Problem to work on:
Answer these questions from the article on the Texas Capitol protest against the bathroom ban:
(a) At which organization is Antonio Ingram II a Senior Counsel?
(b) What did the sign on the podium say?
(c) Between which years did the South set up the Jim Crow laws?

Black activists compare anti-trans bathroom ban to Jim Crow-era segregation laws at Texas Capitol
Black activists have gathered outside the Texas State Capitol to protest anti-trans legislation (Equality Texas)
Black activists have gathered outside the Texas State Capitol to protest anti-trans legislation (Equality Texas)
Black activists have drawn parallels with racist, Jim Crow-era segregation laws as they opposed an anti-trans bathroom bill in the state of Texas.
On Wednesday (30 July) Antonio Ingram II, a Senior Counsel at the NAACP Legal Defense and Educational Fund, spoke from a podium outside the State Capitol to oppose a bathroom ban that would block trans people from using facilities in line with their gender identity.
The podium bore the sign “Separate is NOT equal,” referencing the US doctrine that enabled racial segregation decades ago. Behind Ingram activists held signs reading, “It wasn’t about fountains, it isn’t about bathrooms,” also referencing Jim Crow-era segregation laws.
Between 1890 and 1915, the South established a new regime of oppressive racial apartheid laws known as Jim Crow. In parallel to this, there was an anti-immigration movement backed by both Populists and Republican “progressives.” Harvard President Lawrence Lowell stated the core belief of these movements: that “Indians, Negroes, Chinese, Jews and Americans cannot all be free in the same society.”

Records provided:
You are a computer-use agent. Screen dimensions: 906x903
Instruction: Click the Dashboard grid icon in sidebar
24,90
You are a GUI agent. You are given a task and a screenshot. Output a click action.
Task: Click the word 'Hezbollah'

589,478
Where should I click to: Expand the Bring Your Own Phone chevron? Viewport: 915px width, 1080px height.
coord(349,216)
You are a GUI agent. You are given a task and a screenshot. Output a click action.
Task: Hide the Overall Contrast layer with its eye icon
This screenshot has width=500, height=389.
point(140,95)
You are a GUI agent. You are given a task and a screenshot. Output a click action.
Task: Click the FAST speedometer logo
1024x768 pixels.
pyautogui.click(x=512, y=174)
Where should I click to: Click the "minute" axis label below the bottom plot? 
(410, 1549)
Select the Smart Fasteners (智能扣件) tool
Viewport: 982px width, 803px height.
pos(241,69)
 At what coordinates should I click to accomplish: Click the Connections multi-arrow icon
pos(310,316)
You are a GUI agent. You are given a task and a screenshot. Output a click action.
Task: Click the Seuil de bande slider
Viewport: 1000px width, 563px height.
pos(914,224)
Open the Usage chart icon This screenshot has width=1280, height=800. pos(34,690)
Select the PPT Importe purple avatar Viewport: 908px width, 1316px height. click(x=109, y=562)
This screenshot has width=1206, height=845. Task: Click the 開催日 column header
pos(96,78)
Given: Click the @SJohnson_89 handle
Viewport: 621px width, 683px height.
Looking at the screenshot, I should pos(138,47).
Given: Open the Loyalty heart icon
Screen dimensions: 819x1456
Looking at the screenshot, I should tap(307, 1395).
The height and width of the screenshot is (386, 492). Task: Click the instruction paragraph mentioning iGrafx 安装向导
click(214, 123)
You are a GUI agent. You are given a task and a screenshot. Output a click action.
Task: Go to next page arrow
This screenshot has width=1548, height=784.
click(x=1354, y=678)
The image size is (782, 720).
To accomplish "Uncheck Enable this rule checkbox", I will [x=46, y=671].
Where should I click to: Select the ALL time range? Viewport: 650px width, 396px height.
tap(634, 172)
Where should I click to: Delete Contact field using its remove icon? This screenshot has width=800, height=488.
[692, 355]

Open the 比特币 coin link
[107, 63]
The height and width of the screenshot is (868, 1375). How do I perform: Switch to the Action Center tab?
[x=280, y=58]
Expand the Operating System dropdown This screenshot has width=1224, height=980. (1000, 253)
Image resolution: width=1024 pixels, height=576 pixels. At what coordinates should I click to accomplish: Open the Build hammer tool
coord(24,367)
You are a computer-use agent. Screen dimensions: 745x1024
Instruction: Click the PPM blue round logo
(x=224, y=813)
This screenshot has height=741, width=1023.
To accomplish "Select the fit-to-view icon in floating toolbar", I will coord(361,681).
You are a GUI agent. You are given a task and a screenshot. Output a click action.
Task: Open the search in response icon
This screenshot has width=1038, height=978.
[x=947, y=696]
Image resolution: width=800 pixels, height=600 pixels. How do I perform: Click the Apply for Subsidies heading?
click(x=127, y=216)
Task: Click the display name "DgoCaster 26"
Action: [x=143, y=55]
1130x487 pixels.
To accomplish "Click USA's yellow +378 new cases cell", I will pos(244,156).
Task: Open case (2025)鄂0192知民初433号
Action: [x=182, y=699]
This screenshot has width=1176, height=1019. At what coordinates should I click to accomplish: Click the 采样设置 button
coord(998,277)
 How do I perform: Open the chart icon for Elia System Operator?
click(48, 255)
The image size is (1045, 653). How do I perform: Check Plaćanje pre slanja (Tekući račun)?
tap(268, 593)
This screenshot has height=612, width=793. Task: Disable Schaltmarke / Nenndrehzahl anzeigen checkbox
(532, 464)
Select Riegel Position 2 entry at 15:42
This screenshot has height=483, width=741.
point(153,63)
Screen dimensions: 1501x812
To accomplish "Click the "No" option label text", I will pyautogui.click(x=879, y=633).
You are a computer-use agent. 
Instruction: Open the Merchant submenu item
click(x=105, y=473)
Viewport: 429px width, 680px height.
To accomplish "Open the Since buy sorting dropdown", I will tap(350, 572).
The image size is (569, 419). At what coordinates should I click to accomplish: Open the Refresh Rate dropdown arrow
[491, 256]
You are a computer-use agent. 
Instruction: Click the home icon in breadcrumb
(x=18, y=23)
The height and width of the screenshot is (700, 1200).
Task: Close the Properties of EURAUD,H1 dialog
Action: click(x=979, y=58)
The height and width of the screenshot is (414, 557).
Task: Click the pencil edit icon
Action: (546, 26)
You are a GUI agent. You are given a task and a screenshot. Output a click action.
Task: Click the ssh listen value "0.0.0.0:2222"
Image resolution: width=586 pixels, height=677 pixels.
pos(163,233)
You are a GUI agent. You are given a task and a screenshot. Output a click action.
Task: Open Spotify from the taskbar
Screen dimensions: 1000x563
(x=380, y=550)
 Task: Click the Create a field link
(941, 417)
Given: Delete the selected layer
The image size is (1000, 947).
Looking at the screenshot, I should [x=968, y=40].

Response area:
(a) The NAACP Legal Defense and Educational Fund
(b) "Separate is NOT equal"
(c) Between 1890 and 1915